DPS classes have more fun. Tanks are anxious about being between the squishy and the pointy things. Healers make sure that their fellows are standing upright. All DPS classes have to do is be pointed in the right direction and relatively sober.
There are three ranged DPS classes on the Destruction side such as Squig Herder, Sorceress and Magus. The players who choose these classes are going to have a heck of a lot of fun variously shooting, exploding, and damning the souls of their opponents. Let us take a close look at those three ranged DPS classes.
First and foremost, the Squig Herder offers something neither the Goblin Shaman nor the Black Orc can: a friendly pet that you can take home to the kids. In effect the pet is a meatball with legs and a mouth full of thousands of teeth but it is still a pet. In the world, it is that pet classes are just about the most fun you can have. Squig Herder mechanics are built around the utility of their pet, combining their mastery paths and pet roles into one delicious overall class purposes.
Somewhat Squig Herders share their mechanics with the game's other pet class "the White Lion" which has mastery paths focusing mostly on the role of the pet. But the Squig Herder's mastery paths dictate what the gobbo himself is best at. Therefore the feel of playing a Herder can best be described as a "rolling vortex of knives, arrows and teeth.
It is fundamentally different to play Sorceress. Its mastery paths are pretty much what you'd expect. They allow you to tweak what kind of damage you do in different directions, whether you want a lot of 'spike' immediate damage, damage over time or the ability to drop damage on a bunch of enemies. Their core mechanic is essentially identical to that overzealous pyromaniac, the aforementioned Bright Wizard. Slinging spells as a Sorceress taps into the depths of Dark Magic, and the more spells she slings the more feedback builds up. Building up all those energies makes you hit harder and crit more often, but it's a dangerous game. Once you're above a certain level of Dark, every spell cast is a roll of the dice. In other words, the Sorceress seems to be messing with powerful and unknowable forces.
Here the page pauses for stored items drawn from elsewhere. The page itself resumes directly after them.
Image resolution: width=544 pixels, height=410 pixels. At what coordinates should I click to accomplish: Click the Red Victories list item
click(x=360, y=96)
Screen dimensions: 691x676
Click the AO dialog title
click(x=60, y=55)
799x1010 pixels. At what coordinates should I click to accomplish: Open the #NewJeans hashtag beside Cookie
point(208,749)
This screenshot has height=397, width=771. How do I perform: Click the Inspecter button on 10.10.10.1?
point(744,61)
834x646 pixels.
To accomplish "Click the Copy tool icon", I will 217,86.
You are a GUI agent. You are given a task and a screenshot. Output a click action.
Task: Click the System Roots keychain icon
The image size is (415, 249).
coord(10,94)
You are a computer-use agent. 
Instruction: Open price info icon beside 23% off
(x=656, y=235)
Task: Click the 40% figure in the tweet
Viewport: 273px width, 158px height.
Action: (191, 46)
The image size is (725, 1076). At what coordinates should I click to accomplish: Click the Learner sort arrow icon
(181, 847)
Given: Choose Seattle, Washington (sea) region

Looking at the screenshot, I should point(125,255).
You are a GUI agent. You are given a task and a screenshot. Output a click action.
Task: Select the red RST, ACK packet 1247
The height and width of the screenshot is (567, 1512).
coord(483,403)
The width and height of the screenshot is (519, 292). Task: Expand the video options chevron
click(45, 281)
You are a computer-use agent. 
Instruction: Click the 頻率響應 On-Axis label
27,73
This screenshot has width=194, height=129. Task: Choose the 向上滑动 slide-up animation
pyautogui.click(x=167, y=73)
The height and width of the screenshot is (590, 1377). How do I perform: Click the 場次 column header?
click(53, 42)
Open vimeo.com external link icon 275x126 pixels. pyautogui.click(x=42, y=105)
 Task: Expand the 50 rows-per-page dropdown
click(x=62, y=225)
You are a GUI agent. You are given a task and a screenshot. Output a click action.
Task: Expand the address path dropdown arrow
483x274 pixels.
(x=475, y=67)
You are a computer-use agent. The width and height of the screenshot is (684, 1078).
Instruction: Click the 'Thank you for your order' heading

The Magus is a very different animal from every other caster in game. It differentiates from other more 'brute force' spellcasters by giving substantial form to his dark powers. Where the Sorceress and Zealot merely draw on unknowable and unnamable things, the Magus gives them bodies and sends them out to do his bidding. His gameplay doppelganger is the Dwarven Engineer, but the living, breathing, oozing nature of the Magus' 'turrets' makes for gameplay with a wholly different tone. Instead of utilitarian mechanisms dispensing death at the whim of a toolmaker, the player takes on the guise of a dark magician barely holding horrible powers in check. Within his summoning circle the demons are bound and must 'behave', but one slip and the result could be ... terrifying.